* What you have to do *
Retype the material below line for line, without changing anything, and leave out the pictures.

* Data for processing *
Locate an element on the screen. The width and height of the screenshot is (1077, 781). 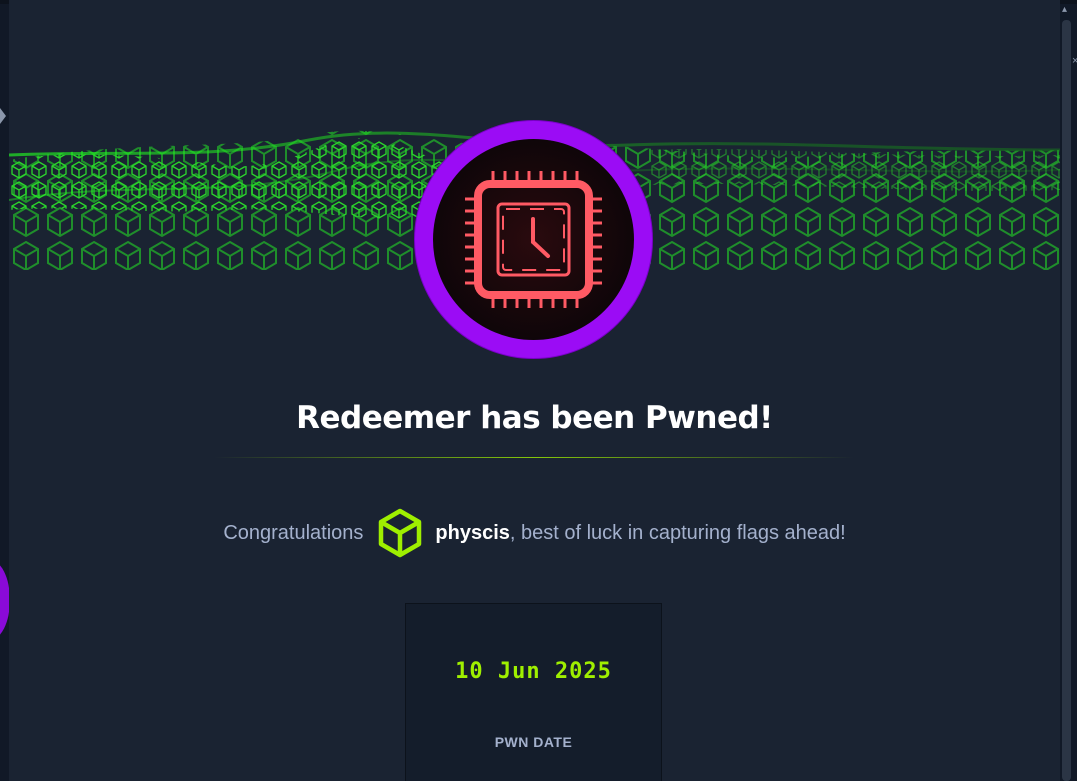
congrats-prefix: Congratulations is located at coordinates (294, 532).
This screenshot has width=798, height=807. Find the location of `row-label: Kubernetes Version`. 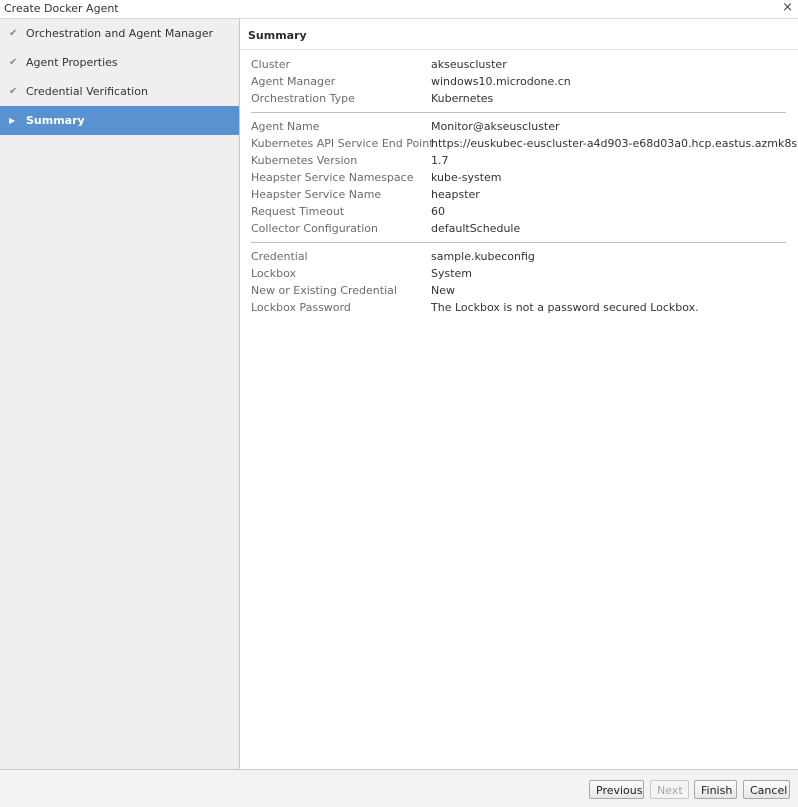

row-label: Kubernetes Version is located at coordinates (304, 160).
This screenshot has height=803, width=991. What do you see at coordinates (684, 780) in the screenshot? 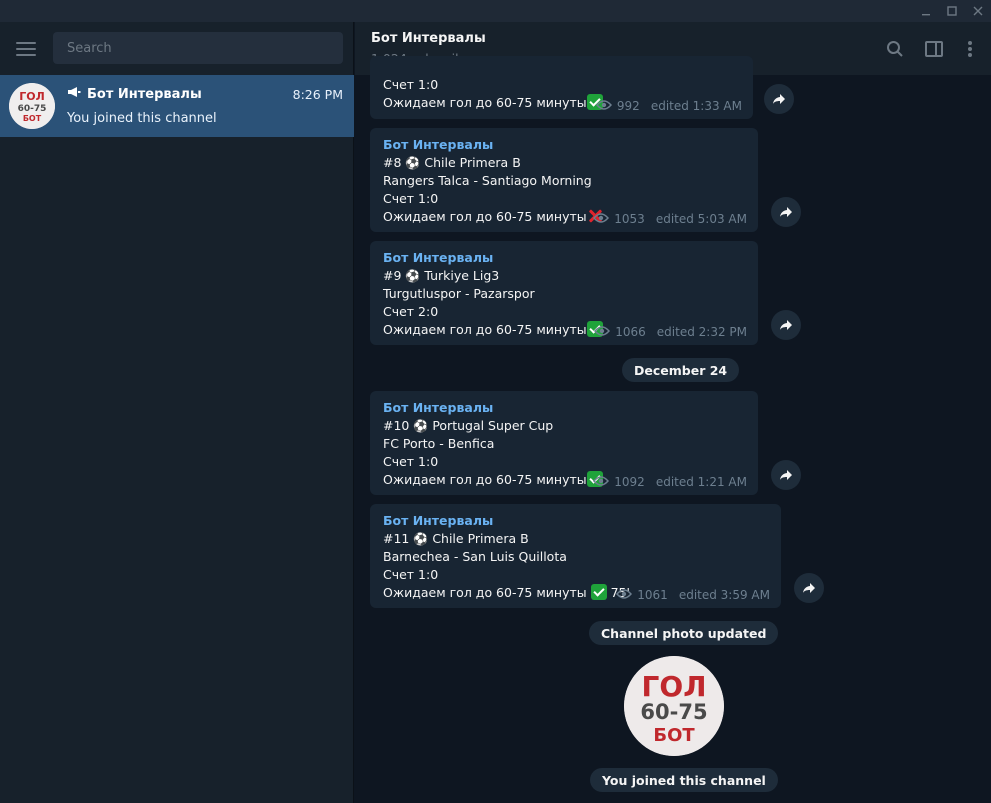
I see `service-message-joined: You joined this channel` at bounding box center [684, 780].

* Result of this task *
Locate an element on the screen. The width and height of the screenshot is (1077, 781). 
congrats-prefix: Congratulations is located at coordinates (294, 532).
This screenshot has width=798, height=807. Find the location of `row-label: Kubernetes Version`. 

row-label: Kubernetes Version is located at coordinates (304, 160).
This screenshot has height=803, width=991. What do you see at coordinates (684, 780) in the screenshot? 
I see `service-message-joined: You joined this channel` at bounding box center [684, 780].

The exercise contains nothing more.